Un día, paseando, conocí a un mozo que parece majo. Es de un pueblico de Navarra y puede que nos volvamos a encontrar. Quién sabe, padre, lo que la vida nos deparará.
Solo quería contarte esto, aunque sé que tú lo sabes ya. Gracias por todo lo que me has dado, por cuidarme, por ayudarme en mi caminar. Yo recibo la fuerza de ti, Dios padre, y de toda mi familia que tienes contigo allí.
Una vez casada, trabajó tanto o más que como lo había hecho siendo moza, pero esta vez sin ningún tipo de cotización y con poca retribución. Era lo que se esperaba de las mujeres de su época: que aportasen tanto como pudieran a la economía familiar. Mi abuela Felipa no solo aportó algo de dinero y cuidados a la familia, sino que a través de su trabajo, esfuerzo y dedicación consiguió la que a día de hoy sigue siendo nuestra vivienda familiar. Junto con su marido, Lázaro, acordaron cuidar a una pareja sin hijos, Prudencio y Alejandrina, que eran tíos carnales de él, a cambio de que, a su muerte, la vivienda de la calle Caracoles y unos pequeños corros de tierra pasasen a ser para ellos. Se trasladaron a vivir con ellos y durante 6 años fue mi abuela la encargada de cuidar no solo a la pareja sino especialmente a Alejandrina, quien era dependiente total a causa de algún tipo de demencia a la que entonces se le llamaba simplemente locura. Los cuidados en esa época no tenían ningún tipo de herramienta de las que existen hoy y requerían de un trabajo intenso a diario. No había pañales, empapadores ni ningún elemento desechable. Todo debía lavarse a mano, remendarse y reutilizarse. Los colchones eran de hojas de panizo que había que reponer de tanto en cuando para evitar su deterioro. En 1961, habiendo cumplido durante años con su parte del acuerdo, heredaron la vivienda que tanto esfuerzo le costó conseguir a mi abuela.
Aunque la vida le condujo a vivir a Navarra, nunca olvidó sus raíces castellanas. Siguió visitando, dentro de sus posibilidades, su pueblo y también a su padre quien, como tantos otros hombres de su generación hubieran hecho en su lugar, mantuvo una postura de rechazo hacia ella ya que nunca pudo dejar a un lado el orgullo herido que le supuso la polémica decisión de su hija mayor de abandonar su hogar para emprender su propio camino siendo soltera y sin compromiso.
Con sus cuatro hermanas pequeñas, a las que cuidó de joven y con quienes guardaba un gran parecido físico, mantuvo siempre el contacto y las quiso hasta el final de su vida así como ellas también le demostraron su amor y como aún hoy nos lo siguen profesando a nosotros, los nietos de su hermana Felipa.

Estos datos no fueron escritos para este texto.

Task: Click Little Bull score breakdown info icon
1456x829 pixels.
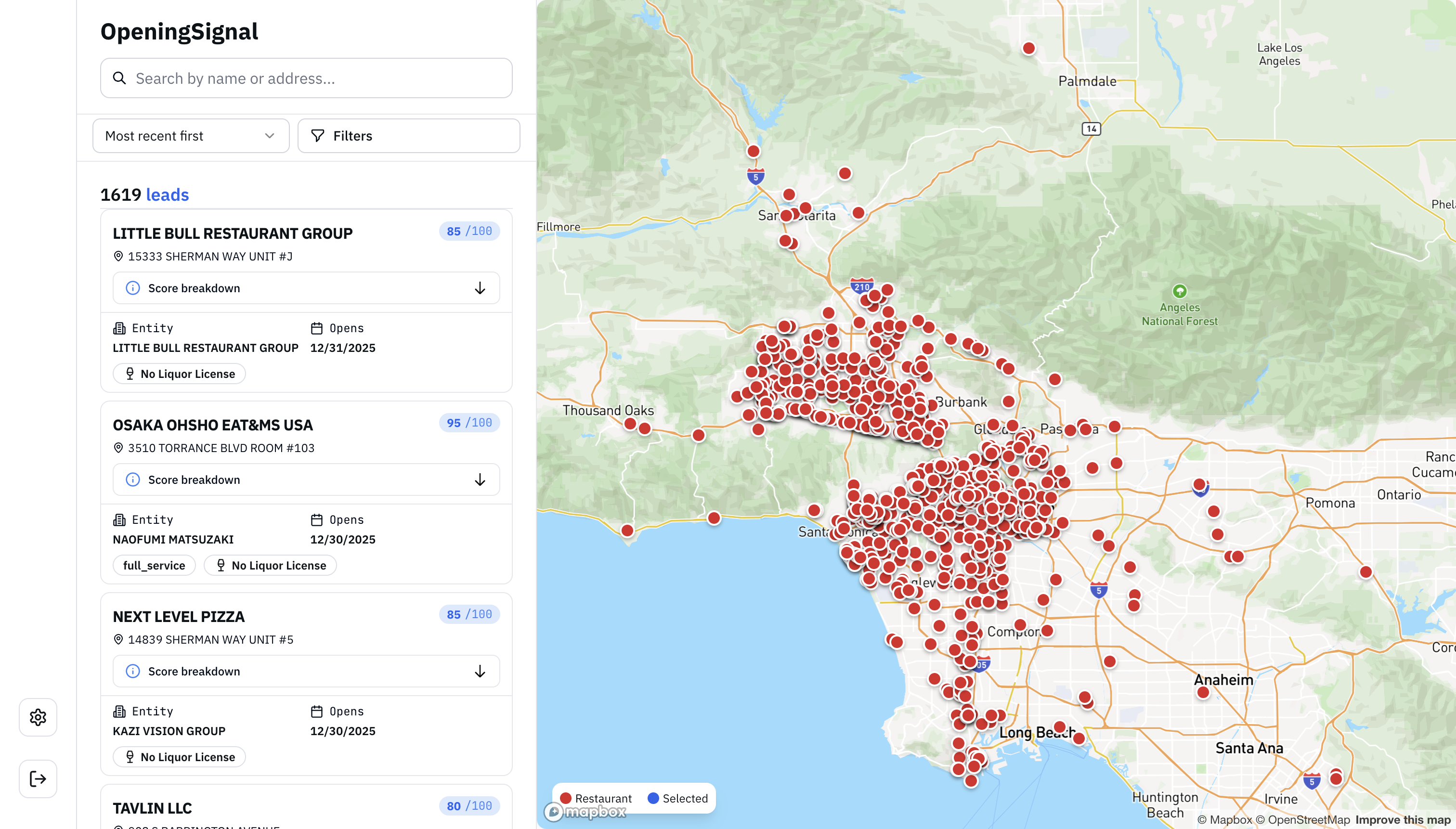Action: coord(133,288)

Mi abuela solo pudo conocer al primero de sus nietos, ya que falleció a los tres meses de nacer mi hermano mayor, pero aún pudo disfrutar del gozo de su llegada y sus primeros días de vida. También pudo colmar su felicidad en el bautizo de mi hermano, en el que su sobrino Pedro, hijo de su hermana Ilumi, ejerció como padrino. Este era el símbolo de que la familia estaba unida y tenía muchas cosas buenas por delante para vivir juntos.

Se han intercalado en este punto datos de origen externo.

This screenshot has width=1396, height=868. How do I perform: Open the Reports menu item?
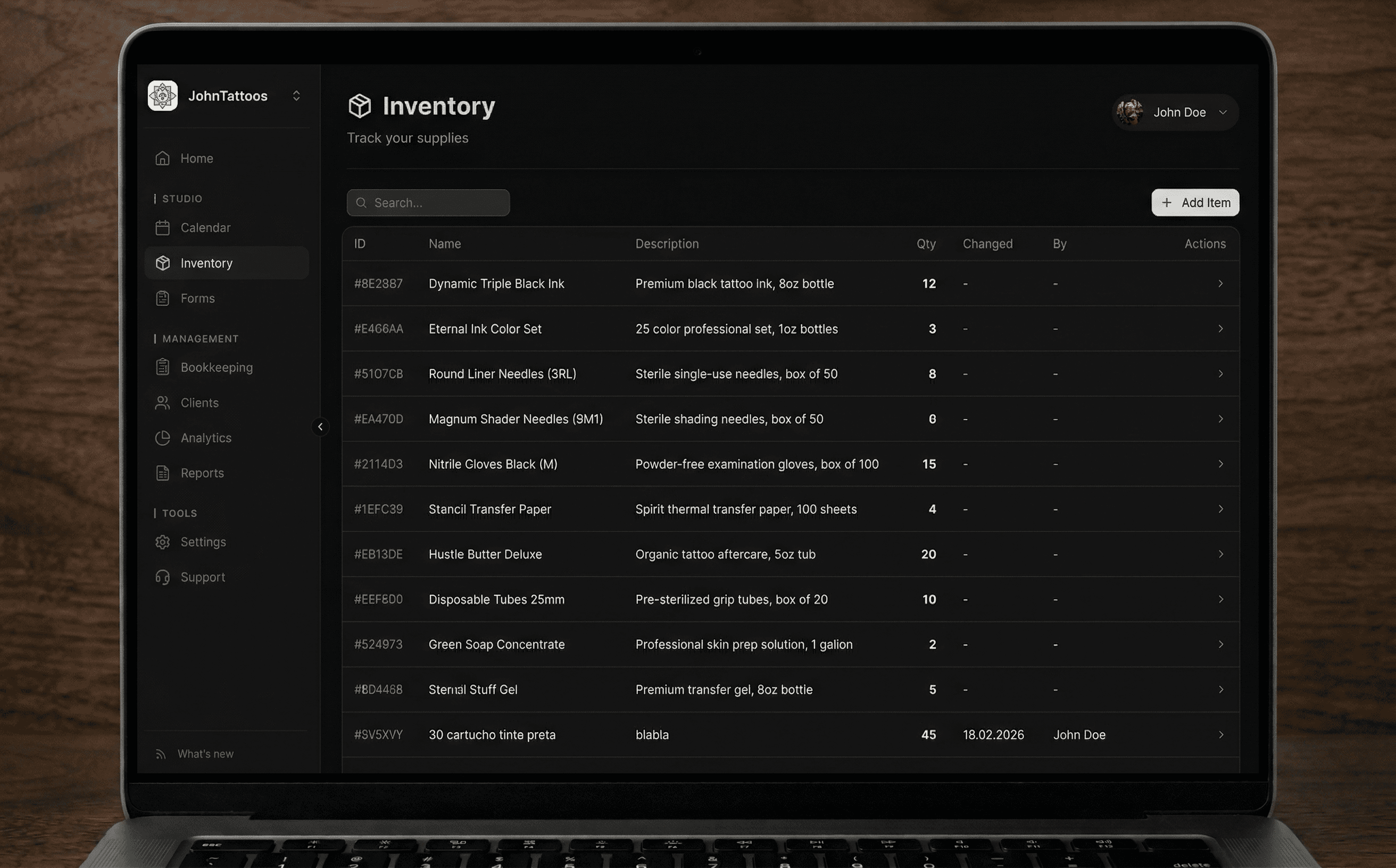click(x=202, y=473)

Mi nombre es Ana y me llamo así por mi abuela Felipa. Ella quiso que su única hija llevase el nombre de su querida hermana y que, si un día le naciera una nieta, también ella lo llevase. Esa es la herencia que me ha dejado y que siempre me acompaña. La historia de un nombre familiar que he podido descubrir gracias a los recuerdos de quienes tuvieron la suerte de compartir parte de sus vidas con ella y que, con su generosidad al transmitirlas, hacen que hoy sean un recuerdo de todos.